━━ Data

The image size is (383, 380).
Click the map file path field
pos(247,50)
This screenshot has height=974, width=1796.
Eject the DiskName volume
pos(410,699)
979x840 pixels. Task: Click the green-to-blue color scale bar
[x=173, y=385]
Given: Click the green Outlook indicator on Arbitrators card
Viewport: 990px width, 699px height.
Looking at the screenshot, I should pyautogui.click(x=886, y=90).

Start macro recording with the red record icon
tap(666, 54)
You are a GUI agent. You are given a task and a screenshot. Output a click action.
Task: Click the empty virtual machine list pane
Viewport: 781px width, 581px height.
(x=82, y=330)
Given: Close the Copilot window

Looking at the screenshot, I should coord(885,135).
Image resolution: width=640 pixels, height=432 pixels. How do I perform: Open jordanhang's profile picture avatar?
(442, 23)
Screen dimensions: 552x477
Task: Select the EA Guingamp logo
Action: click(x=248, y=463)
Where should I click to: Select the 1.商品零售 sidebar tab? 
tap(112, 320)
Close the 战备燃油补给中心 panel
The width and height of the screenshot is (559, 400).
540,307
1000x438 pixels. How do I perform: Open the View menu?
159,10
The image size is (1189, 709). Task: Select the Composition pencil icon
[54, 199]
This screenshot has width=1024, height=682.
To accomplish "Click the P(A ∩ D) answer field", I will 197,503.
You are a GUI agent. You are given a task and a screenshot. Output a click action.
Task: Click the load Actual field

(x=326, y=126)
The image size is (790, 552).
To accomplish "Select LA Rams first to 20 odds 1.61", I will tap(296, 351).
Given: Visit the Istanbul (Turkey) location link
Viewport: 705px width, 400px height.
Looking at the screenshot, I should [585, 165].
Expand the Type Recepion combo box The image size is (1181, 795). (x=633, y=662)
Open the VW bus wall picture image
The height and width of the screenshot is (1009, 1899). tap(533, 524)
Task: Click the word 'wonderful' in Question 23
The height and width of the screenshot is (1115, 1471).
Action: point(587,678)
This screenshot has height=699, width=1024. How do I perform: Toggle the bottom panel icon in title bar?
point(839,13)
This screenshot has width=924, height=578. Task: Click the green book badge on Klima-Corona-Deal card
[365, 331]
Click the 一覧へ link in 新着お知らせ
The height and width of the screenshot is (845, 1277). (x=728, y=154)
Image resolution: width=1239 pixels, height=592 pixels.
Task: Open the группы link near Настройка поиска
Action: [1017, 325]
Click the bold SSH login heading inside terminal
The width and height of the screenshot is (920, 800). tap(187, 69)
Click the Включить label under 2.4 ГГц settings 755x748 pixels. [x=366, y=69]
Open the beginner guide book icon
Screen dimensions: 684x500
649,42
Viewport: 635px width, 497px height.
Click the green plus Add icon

━━━━

= Description of the task =
Could you transcribe the records in full, exactly?

= Task answer =
The image size is (383, 380).
Click the map file path field
pos(247,50)
This screenshot has height=974, width=1796.
Eject the DiskName volume
pos(410,699)
979x840 pixels. Task: Click the green-to-blue color scale bar
[x=173, y=385]
Given: Click the green Outlook indicator on Arbitrators card
Viewport: 990px width, 699px height.
Looking at the screenshot, I should pyautogui.click(x=886, y=90).

Start macro recording with the red record icon
tap(666, 54)
You are a GUI agent. You are given a task and a screenshot. Output a click action.
Task: Click the empty virtual machine list pane
Viewport: 781px width, 581px height.
(x=82, y=330)
Given: Close the Copilot window

Looking at the screenshot, I should coord(885,135).
Image resolution: width=640 pixels, height=432 pixels. How do I perform: Open jordanhang's profile picture avatar?
(442, 23)
Screen dimensions: 552x477
Task: Select the EA Guingamp logo
Action: click(x=248, y=463)
Where should I click to: Select the 1.商品零售 sidebar tab? 
tap(112, 320)
Close the 战备燃油补给中心 panel
The width and height of the screenshot is (559, 400).
540,307
1000x438 pixels. How do I perform: Open the View menu?
159,10
The image size is (1189, 709). Task: Select the Composition pencil icon
[54, 199]
This screenshot has width=1024, height=682.
To accomplish "Click the P(A ∩ D) answer field", I will 197,503.
You are a GUI agent. You are given a task and a screenshot. Output a click action.
Task: Click the load Actual field

(x=326, y=126)
The image size is (790, 552).
To accomplish "Select LA Rams first to 20 odds 1.61", I will tap(296, 351).
Given: Visit the Istanbul (Turkey) location link
Viewport: 705px width, 400px height.
Looking at the screenshot, I should [585, 165].
Expand the Type Recepion combo box The image size is (1181, 795). (x=633, y=662)
Open the VW bus wall picture image
The height and width of the screenshot is (1009, 1899). tap(533, 524)
Task: Click the word 'wonderful' in Question 23
The height and width of the screenshot is (1115, 1471).
Action: point(587,678)
This screenshot has height=699, width=1024. How do I perform: Toggle the bottom panel icon in title bar?
point(839,13)
This screenshot has width=924, height=578. Task: Click the green book badge on Klima-Corona-Deal card
[365, 331]
Click the 一覧へ link in 新着お知らせ
The height and width of the screenshot is (845, 1277). (x=728, y=154)
Image resolution: width=1239 pixels, height=592 pixels.
Task: Open the группы link near Настройка поиска
Action: [1017, 325]
Click the bold SSH login heading inside terminal
The width and height of the screenshot is (920, 800). tap(187, 69)
Click the Включить label under 2.4 ГГц settings 755x748 pixels. [x=366, y=69]
Open the beginner guide book icon
Screen dimensions: 684x500
649,42
Viewport: 635px width, 497px height.
Click the green plus Add icon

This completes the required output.